Most aren't near ready to handle the instant fame. For every Justin Bieber — who was discovered on YouTube — there’s an Alexandra Wallace. (Story continues after video.)

"I doubt if anybody puts something up there (on the internet) thinking they are going to be vilified for it, and that millions are going to watch it and it's going to end up on CNN,” Robert Gore, program director for the California School of Professional Psychology  Ph.D. program in clinical psychology, told TheWrap. “I don't know that people have adapted to the kind of sudden mobbing that can happen internationally where a casual angry rant could dog you for the rest of your days."

Ted Williams, who was discovered after someone videotaped him and posted him talking on YouTube, ended up in Los Angeles, on the "Dr. Phil" show. And then in rehab.

And the whole world — at least the whole wired world — knows. While in Los Angeles, he was followed by paparazzi and featured on television shows. All from a YouTube video.

One of the very first viral videos was 2002's high school student Raza, who wielded a golf-ball retriever as if it were a Jedi light saber. The clip, which was uploaded without his permission, has been viewed more than a billion times and was parodied on "Arrested Development" and "Family Guy."

Raza is now a law student in Quebec and has seemingly moved on, but he was so traumatized that he had to switch high schools and later filed a lawsuit against the kids who posted the video.

Scottish spinster singer Susan Boyle may have launched her musical career on "Britain's Got Talent," but it was YouTube, where her performance of "I Dreamed a Dream" ended up, that got her international attention. She lost "Britain's Got Talent," but her first album became Amazon.com's best selling album in presales.

She could not immediately handle the fame. Soon after being shot to prominence, she entered a private psychiatric clinic.

“You never know how people will react," Greg Emmanuel, deputy editor of the celebrity-obsessed Star magazine told TheWrap. "A lot of people only think about the positive reactions. People who are seeking attention and fame are maybe not, at the time, thinking about some of the negative consequences, like the ridicule."

Pamela Rutledge, director of the Media Psychology Research Center, told TheWrap that UCLA's Wallace should have known better.

"You feel badly for someone like that," she said. "But it's not possible to put something out in public and not have it come back at you, so that was immature on her part."

§ **Aim of the exercise**:
Carry on the article about viral YouTube fame from the point where it stops.

§ **Information**:
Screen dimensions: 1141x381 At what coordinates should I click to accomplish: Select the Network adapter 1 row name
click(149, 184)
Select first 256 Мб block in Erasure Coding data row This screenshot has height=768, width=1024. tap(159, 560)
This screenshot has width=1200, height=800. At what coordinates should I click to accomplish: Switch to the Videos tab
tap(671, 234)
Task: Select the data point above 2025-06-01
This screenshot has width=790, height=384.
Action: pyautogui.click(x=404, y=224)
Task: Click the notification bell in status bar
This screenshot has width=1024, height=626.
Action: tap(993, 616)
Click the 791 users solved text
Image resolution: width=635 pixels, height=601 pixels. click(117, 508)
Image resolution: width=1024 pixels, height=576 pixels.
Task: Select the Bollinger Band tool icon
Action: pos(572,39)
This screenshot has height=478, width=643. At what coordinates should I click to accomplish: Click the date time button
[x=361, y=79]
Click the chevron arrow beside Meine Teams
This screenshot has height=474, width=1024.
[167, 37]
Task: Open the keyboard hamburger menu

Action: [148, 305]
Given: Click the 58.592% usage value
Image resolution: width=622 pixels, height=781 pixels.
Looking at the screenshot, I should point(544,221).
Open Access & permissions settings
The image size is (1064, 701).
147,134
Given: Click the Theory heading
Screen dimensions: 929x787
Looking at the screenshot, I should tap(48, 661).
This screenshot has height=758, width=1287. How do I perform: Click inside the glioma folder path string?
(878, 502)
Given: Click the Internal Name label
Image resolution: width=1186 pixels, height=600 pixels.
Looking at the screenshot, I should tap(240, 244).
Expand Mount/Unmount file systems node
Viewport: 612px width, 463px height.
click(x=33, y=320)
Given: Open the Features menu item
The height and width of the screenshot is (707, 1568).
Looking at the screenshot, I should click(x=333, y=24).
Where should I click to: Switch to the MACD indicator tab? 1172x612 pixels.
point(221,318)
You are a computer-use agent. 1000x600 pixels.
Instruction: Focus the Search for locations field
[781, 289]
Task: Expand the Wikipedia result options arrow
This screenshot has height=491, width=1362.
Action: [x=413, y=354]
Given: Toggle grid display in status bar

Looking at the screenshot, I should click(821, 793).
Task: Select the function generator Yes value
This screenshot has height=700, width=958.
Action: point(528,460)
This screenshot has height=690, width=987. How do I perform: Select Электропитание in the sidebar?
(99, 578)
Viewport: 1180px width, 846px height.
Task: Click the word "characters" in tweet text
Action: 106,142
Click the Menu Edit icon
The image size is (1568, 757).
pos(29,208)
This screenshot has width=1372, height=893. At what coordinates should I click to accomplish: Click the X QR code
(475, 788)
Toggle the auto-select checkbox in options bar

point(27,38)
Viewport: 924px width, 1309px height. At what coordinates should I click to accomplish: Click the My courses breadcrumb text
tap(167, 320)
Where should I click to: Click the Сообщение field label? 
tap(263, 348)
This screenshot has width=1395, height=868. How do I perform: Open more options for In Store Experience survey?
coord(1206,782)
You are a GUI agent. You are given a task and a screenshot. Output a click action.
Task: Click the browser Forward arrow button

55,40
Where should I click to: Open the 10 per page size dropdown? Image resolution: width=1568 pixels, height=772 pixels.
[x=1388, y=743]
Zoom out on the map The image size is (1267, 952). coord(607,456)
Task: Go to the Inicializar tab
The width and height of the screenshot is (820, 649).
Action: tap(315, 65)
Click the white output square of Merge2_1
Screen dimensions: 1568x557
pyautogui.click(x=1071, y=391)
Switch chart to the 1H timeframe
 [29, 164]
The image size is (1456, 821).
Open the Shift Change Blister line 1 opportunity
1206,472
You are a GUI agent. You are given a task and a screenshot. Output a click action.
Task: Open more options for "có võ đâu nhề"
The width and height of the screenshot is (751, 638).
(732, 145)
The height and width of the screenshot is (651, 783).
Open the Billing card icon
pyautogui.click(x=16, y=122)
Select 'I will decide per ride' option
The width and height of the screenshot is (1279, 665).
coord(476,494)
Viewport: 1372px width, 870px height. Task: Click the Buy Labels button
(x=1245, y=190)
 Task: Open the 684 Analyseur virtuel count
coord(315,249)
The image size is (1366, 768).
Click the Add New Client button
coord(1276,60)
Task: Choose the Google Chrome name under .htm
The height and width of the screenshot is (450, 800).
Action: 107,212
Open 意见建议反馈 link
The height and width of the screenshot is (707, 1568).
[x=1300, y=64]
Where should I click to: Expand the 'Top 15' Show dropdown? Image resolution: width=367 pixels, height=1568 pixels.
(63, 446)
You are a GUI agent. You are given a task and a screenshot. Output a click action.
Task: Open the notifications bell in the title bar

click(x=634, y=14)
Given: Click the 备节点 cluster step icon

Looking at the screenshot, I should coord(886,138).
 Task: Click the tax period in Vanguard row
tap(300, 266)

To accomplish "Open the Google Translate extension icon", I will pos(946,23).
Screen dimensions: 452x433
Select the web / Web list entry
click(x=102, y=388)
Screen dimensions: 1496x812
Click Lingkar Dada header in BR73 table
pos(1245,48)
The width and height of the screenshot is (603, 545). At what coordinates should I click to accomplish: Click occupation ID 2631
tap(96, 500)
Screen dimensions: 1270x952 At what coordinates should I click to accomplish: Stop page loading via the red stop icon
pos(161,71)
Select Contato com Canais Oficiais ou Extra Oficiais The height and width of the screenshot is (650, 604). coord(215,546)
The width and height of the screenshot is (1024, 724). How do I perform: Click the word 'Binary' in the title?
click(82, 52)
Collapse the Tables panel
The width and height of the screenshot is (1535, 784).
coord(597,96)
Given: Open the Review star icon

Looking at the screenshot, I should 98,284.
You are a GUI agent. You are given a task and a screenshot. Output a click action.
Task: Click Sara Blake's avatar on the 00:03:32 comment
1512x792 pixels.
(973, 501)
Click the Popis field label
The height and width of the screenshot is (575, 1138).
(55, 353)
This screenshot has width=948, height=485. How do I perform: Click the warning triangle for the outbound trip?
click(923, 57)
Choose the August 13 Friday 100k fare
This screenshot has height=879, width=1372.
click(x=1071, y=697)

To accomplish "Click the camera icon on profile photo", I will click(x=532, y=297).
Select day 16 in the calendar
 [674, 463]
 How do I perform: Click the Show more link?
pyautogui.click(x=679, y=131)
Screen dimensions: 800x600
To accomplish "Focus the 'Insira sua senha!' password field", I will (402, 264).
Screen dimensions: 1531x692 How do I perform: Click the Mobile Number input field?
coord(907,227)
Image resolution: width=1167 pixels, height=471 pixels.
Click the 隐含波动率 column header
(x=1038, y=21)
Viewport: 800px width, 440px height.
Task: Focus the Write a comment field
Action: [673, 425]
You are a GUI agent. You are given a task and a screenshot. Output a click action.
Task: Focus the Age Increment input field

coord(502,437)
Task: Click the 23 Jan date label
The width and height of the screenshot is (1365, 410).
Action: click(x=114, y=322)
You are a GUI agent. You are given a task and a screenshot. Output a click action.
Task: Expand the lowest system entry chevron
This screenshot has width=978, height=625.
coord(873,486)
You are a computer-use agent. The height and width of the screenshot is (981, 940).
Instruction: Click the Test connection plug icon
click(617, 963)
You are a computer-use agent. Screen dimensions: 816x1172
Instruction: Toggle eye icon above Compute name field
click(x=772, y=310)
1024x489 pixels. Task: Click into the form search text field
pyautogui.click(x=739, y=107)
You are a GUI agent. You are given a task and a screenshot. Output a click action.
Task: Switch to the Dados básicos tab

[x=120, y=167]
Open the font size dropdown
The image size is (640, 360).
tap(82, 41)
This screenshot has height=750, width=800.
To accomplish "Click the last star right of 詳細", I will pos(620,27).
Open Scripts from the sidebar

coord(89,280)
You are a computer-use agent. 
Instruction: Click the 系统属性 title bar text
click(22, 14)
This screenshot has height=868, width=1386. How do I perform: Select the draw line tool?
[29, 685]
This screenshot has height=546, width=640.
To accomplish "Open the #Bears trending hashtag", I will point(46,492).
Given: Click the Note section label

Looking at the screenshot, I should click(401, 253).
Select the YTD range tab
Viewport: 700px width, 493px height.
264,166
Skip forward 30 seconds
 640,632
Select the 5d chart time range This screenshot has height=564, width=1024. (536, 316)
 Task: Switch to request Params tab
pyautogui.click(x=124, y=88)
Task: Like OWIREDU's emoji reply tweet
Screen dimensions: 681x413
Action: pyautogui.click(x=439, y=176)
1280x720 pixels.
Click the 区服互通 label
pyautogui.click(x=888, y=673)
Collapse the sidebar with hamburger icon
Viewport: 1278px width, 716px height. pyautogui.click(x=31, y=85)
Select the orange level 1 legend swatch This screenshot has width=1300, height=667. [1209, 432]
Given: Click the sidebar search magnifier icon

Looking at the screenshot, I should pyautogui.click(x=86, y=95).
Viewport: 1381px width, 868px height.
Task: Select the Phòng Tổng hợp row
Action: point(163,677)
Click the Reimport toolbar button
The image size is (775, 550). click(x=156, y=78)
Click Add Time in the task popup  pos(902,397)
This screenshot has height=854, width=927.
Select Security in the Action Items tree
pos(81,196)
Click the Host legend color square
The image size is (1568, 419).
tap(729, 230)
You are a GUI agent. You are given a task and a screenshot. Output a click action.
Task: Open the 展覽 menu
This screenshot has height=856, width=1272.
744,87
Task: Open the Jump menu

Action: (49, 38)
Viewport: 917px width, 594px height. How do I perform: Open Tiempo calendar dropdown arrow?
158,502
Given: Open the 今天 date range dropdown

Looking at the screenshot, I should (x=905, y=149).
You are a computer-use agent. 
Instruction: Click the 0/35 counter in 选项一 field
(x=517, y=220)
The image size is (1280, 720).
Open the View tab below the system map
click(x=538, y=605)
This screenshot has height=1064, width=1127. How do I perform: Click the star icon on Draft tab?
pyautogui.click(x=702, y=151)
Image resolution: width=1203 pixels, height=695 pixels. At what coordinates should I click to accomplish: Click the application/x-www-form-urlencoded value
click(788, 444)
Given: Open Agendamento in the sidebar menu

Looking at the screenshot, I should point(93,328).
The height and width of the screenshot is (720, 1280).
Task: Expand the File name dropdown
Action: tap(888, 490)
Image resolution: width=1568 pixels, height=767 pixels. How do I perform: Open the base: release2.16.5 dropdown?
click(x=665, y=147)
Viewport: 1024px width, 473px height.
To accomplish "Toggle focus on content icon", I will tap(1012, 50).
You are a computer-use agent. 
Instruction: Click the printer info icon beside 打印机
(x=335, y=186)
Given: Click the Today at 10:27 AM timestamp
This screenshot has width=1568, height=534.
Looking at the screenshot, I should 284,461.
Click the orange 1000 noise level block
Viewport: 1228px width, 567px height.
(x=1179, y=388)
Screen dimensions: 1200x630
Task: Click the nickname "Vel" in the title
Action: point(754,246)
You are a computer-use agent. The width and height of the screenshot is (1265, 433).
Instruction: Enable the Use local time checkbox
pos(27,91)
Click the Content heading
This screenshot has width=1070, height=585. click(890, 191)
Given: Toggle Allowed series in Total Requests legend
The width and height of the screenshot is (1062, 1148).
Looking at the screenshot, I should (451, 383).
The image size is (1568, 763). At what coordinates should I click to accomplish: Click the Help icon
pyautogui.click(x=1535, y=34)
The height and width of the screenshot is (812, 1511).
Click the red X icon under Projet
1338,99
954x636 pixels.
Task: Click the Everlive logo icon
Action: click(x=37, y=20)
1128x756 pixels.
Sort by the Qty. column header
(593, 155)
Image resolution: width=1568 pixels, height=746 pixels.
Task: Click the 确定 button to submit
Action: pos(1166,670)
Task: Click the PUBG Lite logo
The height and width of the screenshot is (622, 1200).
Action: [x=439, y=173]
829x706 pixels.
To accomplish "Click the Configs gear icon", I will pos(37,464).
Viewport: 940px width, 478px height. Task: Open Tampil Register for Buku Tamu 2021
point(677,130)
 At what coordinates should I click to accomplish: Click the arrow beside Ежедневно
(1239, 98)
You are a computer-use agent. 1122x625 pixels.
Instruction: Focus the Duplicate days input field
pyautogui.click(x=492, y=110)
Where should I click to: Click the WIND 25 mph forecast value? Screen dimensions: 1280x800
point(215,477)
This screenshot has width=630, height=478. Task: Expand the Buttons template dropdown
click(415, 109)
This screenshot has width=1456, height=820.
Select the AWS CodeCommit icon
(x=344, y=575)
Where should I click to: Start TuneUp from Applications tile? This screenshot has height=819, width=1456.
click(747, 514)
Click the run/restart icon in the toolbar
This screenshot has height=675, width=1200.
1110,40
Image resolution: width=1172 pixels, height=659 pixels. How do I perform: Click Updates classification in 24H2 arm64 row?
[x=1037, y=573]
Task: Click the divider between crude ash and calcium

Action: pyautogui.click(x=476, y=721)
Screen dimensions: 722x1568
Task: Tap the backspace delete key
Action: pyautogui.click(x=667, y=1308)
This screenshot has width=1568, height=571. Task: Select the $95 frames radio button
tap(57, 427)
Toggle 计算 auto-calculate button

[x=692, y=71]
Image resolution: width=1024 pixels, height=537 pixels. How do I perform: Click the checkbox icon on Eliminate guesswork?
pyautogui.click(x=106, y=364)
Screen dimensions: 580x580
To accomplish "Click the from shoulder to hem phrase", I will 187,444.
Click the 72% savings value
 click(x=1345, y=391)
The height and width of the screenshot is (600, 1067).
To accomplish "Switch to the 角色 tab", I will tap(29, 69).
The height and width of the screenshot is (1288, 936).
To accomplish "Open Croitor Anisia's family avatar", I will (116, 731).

§ **Response to this task**:
Rutledge said there are two types of "instafame": fame based on people saying or doing something imprudent or weird, and fame based on talent. Boyle and Bieber have talent. Wallace had an opinion. It didn’t help that the aspiring bikini model uploaded her racially charged rant in the wake of the deadly earthquake and tsunami in Japan.

Like Gore, Karen Sternheimer, a USC sociologist and author of "Celebrity Culture and the American Dream: Stardom and Social Mobility," says Wallace could forever be known as the girl who ranted about Asian people.

"You wonder, will she ever be able to get a job some day?" she told TheWrap.

Sternheimer said that "we're used to thinking of the internet as having a democratizing effect, (but) you can become infamous as soon as you upload."

And she pointed out that the message "post everything now" is frequently repeated.

"The news is constantly saying, 'Tell us what you think on Facebook and Twitter,'" she said.

There are, meanwhile, the positive examples.

A 16-year-old named Lucas Cruikshank came up with a character named "Fred" that has become a YouTube sensation. In 2010, "Fred: The Movie" appeared on Nickelodeon.

And Greyson Chance, now 14, performed Lady Gaga's "Paparazzi" at a 6th-grade music festival in 2010. After his shockingly strong performance got more than 37 million hits on YouTube, Ellen DeGeneres signed him to her record label.

At the very least, Wallace’s experience serves as one more cautionary tale.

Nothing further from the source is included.